Yılmaz, Merkez Bankası tarafından hazırlanan "Enflasyon Raporu"nu düzenlenen bir basın toplantısı ile açıkladı.

Yılmaz, 2009 yılının ilk çeyreğinde küresel ekonomideki yavaşlamanın ve bunun yurtiçi iktisadi faaliyete yansımalarının öngörülenin de ötesine geçmesi, toplam talep gelişmelerine ilişkin görünümün bir önceki rapor dönemine kıyasla aşağı yönlü güncellenmesini gerektirdiğini belirtti.

Ocak enflasyon raporunda, iktisadi faaliyetin 2008 yılının son çeyreğinde sert bir şekilde daraldığı, 2009 yılının ilk çeyreğinde ise daralma hızının ivme kaybettiği bir çerçeveyi esas aldıklarını hatırlatan Yılmaz, 2008 yılı son çeyreğinde de Gayri Safi Yurtiçi Hasıla'nın öngörüldügü gibi dönemlik ve yıllık bazda sert bir daralma sergilediğini söyledi.

Yakın dönemde açıklanan verilerin ise iktisadi faaliyetin ocak enflasyon raporunda sunmuş olunan varsayımlara kıyasla daha sert bir yavaşlama sergileyeceğine ve yılın ilk çeyreğinde ekonomideki daralmanın çift haneli rakamlara ulaşacağına işaret ettiğini belirten Yılmaz, bu gelişme, son üç ay içinde enflasyon ve para politikası görünümünün aşağı yönlü güncellenmesine neden olan baslıca unsur olduğunu kaydetti.
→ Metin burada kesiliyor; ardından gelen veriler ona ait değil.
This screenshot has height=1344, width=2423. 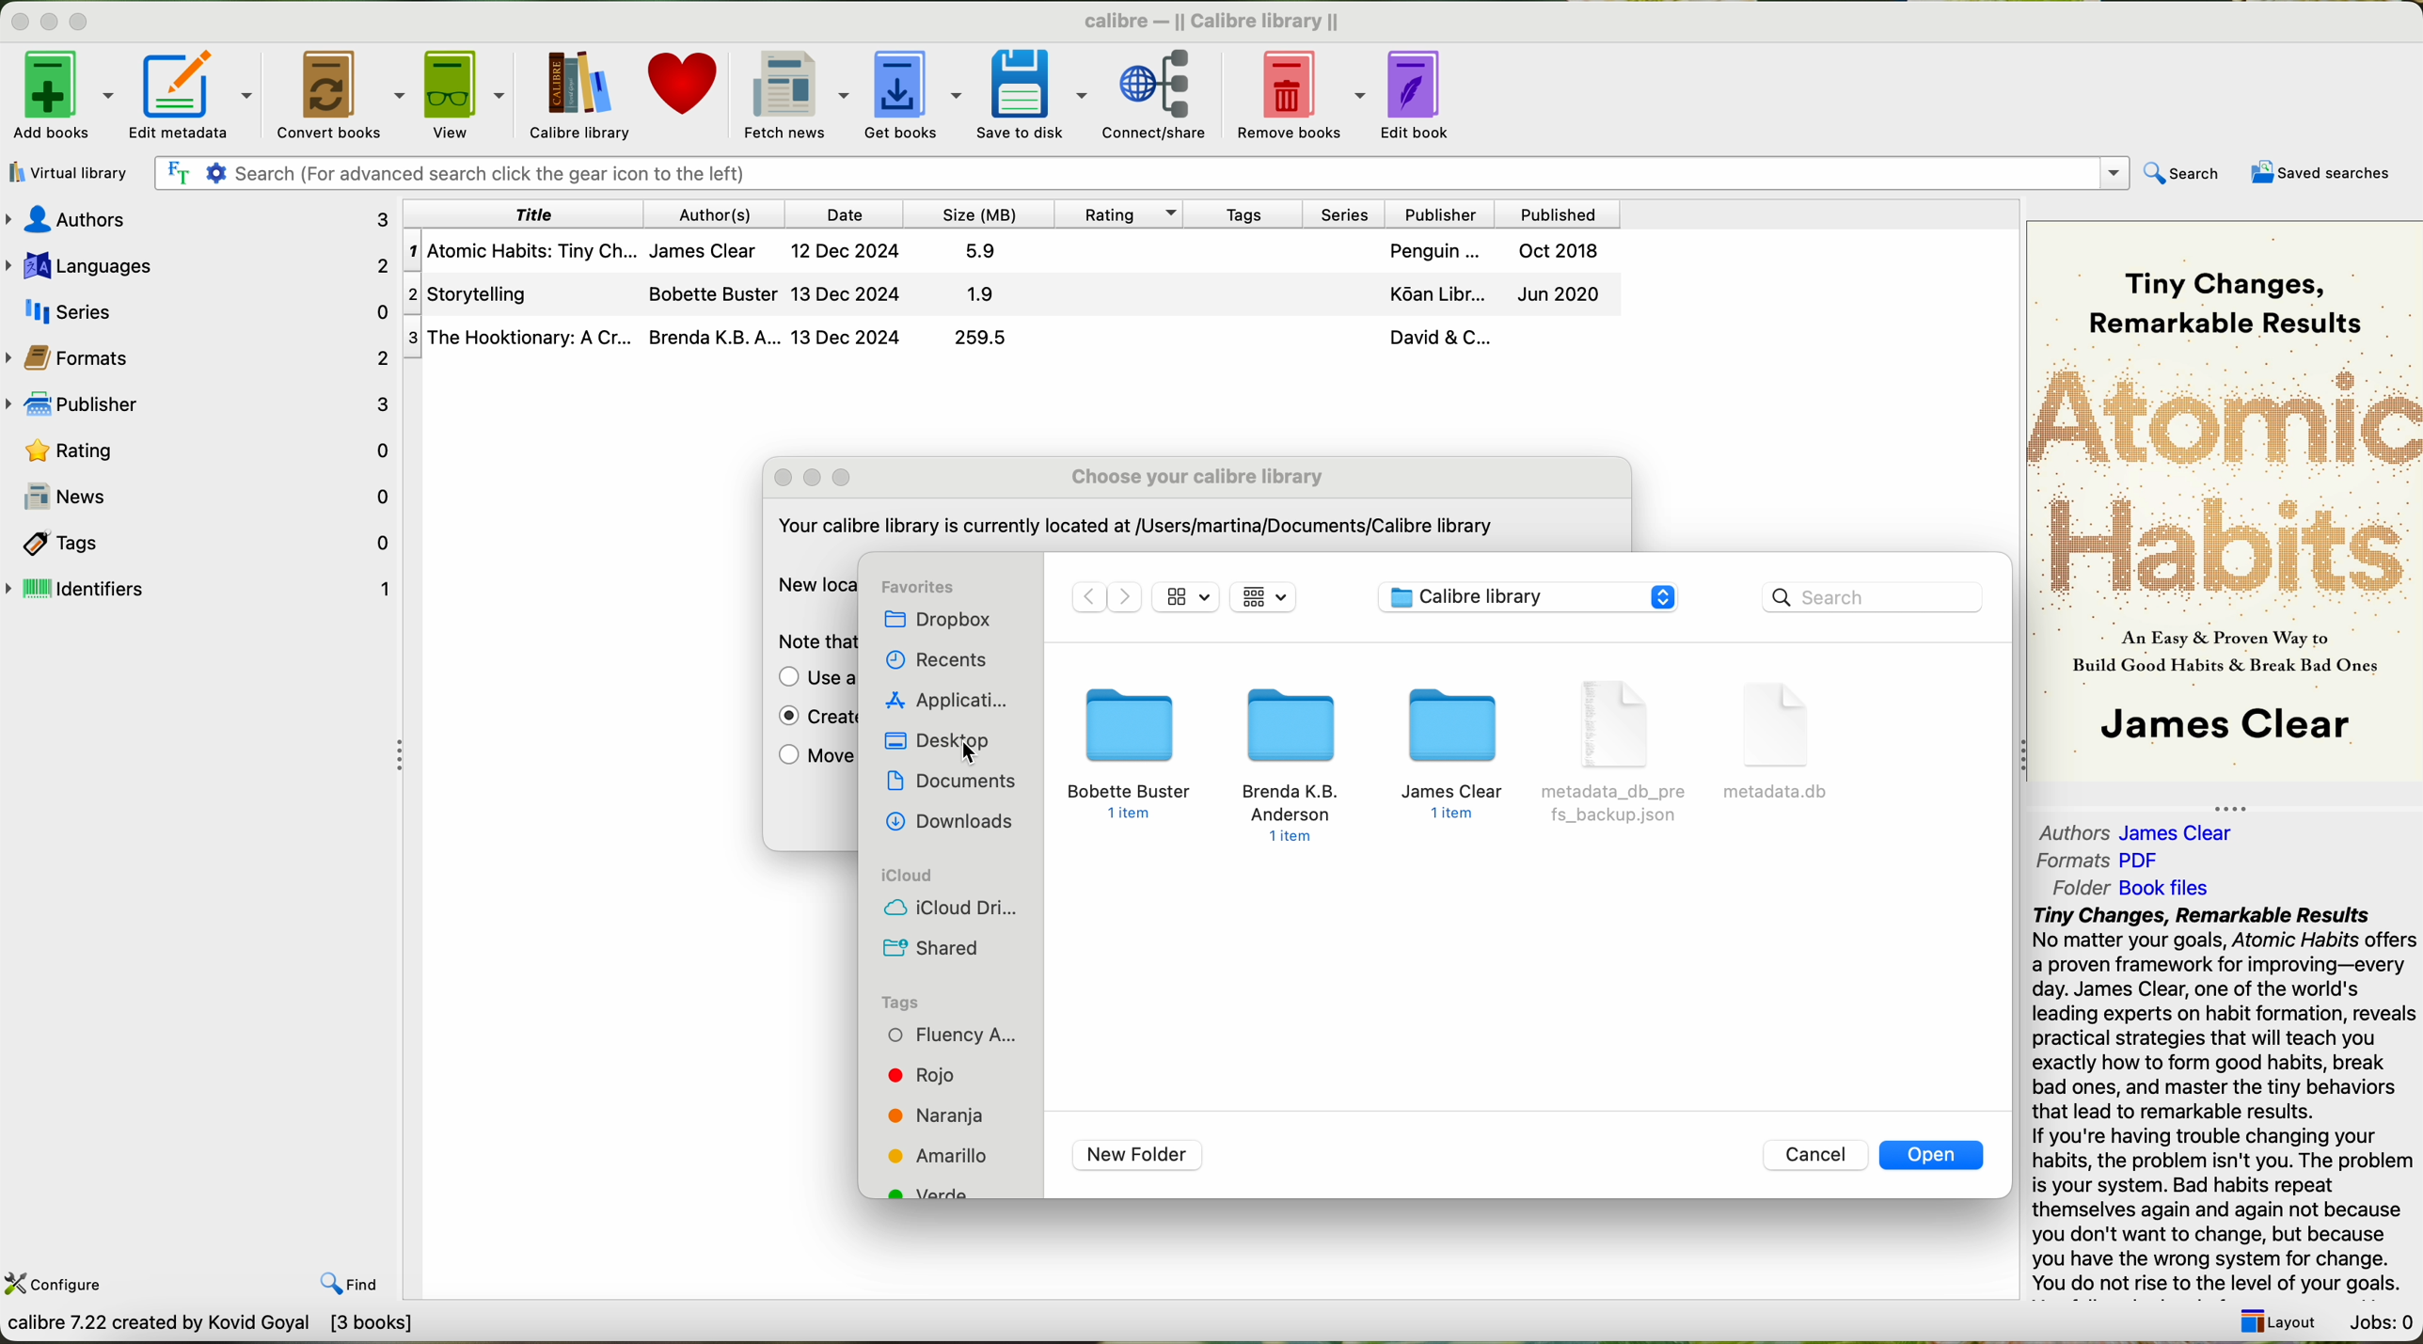 What do you see at coordinates (1619, 754) in the screenshot?
I see `file` at bounding box center [1619, 754].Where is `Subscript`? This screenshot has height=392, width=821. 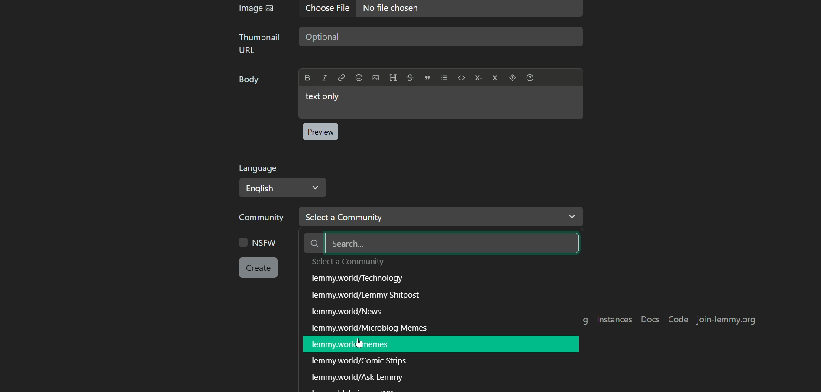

2008 yılı son çeyreğine ilişkin Gayri Safi Yurt İçi Hasıla gelişmeleri üretim yönünden incelendiğinde, tarım sektörü dışındaki tüm alt bileşenlerin büyümeye olumsuz katkı yaptığının görüldüğüne dikkati çeken Yılmaz, son yıllarda ihracatta dayanıklı tüketim ve sermaye mallarının payının giderek artmasının da ihracatı küresel konjonktürdeki değişimlere karşı daha hassas hale getirdiğini düşündüklerini söyledi.

Ana ticaret ortaklarının ekonomilerinde gözlenen sert yavaşlama ve buna bağlı olarak ihracatın hızla daralmasının, 2008 yılının son çeyreğinde toplam talebin keskin bir şekilde yavaşlamasının temel nedenlerinden biri olduğuna işaret eden Yılmaz, geçtigimiz dönemde küresel krizin reel ekonomiye ilişkin etkileri belirginleştiğini ve dünya büyümesinin sert bir biçimde daraldığını ifade etti.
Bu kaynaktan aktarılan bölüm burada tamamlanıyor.